--- Texte cité ---
****************************************
Dans nos pays dits “riches”, en Occident, au Nord de la planète, il n’y aura pas d’éveil du peuple, de perspective sérieuse d’émancipation sociale, sans que l’on acquiert une conscience solide que depuis le début de l’“époque contemporaine”, depuis 1848, précisément depuis cette date où naquirent à la fois le “suffrage universel” et la “législation sociale” (Code du Travail), c’est également depuis ce moment que le sort fondamental des salariés est devenu celui de simples “indigènes” écorchés par quelques familles de “gros colons”, appuyés dans leur tâche par une bande de béni-oui-oui qui n’est autre que l’armature des “centrales syndicales”. Par suite, le fond de la Question Sociale, c’est simplement le fait que couve dans la société une véritable “guerre d’indépendance”, mais une guerre d’indépendance civile.
Jules Guesde, le fondateur du premier parti marxiste en France (1879), parlait déjà d’un “1789 ouvrier” ayant pour but d’“abolir la traite des blancs” (juin 1880). Dès 1872, il disait : “il existe une nation dans la nation, une France dans la France”.
****************************************
--- Consigne 1 ---
Recopiez le texte sur la question sociale en commençant par « Dans nos pays » et en allant jusqu'à « guerre d’indépendance civile. ».
--- Consigne 2 ---
Prolongez le texte sur la question sociale au-delà de sa dernière phrase.
Le matériel qui vient ensuite n'a aucun rôle ici.

--- Extrait source ---
****************************************
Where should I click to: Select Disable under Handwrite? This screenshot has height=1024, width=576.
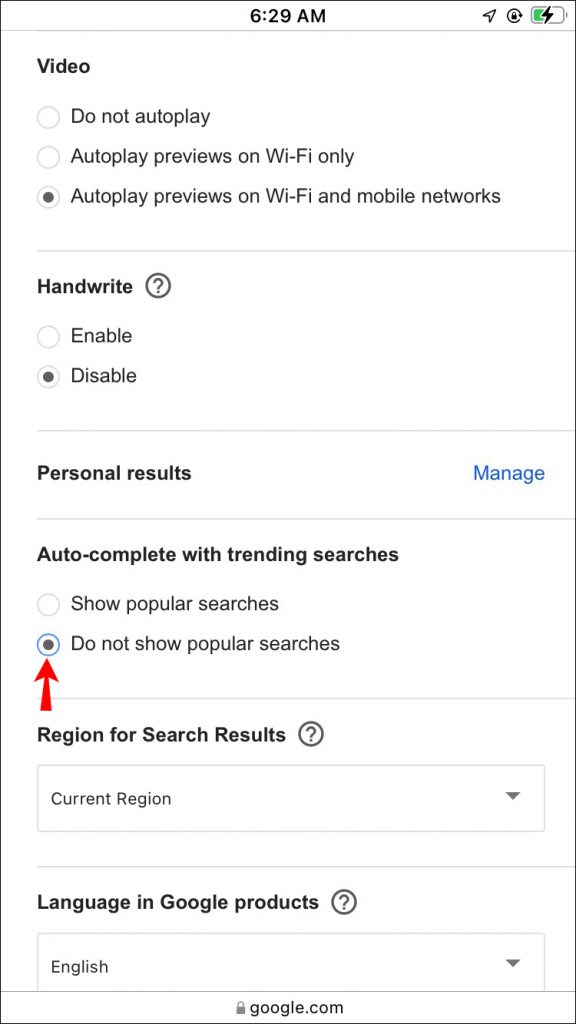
****************************************
--- Réponse 1 ---
Dans nos pays dits “riches”, en Occident, au Nord de la planète, il n’y aura pas d’éveil du peuple, de perspective sérieuse d’émancipation sociale, sans que l’on acquiert une conscience solide que depuis le début de l’“époque contemporaine”, depuis 1848, précisément depuis cette date où naquirent à la fois le “suffrage universel” et la “législation sociale” (Code du Travail), c’est également depuis ce moment que le sort fondamental des salariés est devenu celui de simples “indigènes” écorchés par quelques familles de “gros colons”, appuyés dans leur tâche par une bande de béni-oui-oui qui n’est autre que l’armature des “centrales syndicales”. Par suite, le fond de la Question Sociale, c’est simplement le fait que couve dans la société une véritable “guerre d’indépendance”, mais une guerre d’indépendance civile.

--- Réponse 2 ---
Evidemment, dans l’état présent d’abaissement sans précédent de la conscience sociale, nos propos ne peuvent manquer d’apparaître comme des plus fantaisistes ou dangereusement provocateurs. Raison de plus pour nous élever avec force contre le mensonge et l’hypocrisie ambiants, rompre le charme du régime néo-barbare en place, autrement plus affirmé que du temps des guesdites ! En effet, en 1880, le capitalisme parasitaire était loin encore de prendre la forme que nous lui connaissons en 1995, celle de la technocratie dominante du “secteur public” et celle de la bureaucratie tentaculaire des “assistantes sociales” répandues à tous les niveaux.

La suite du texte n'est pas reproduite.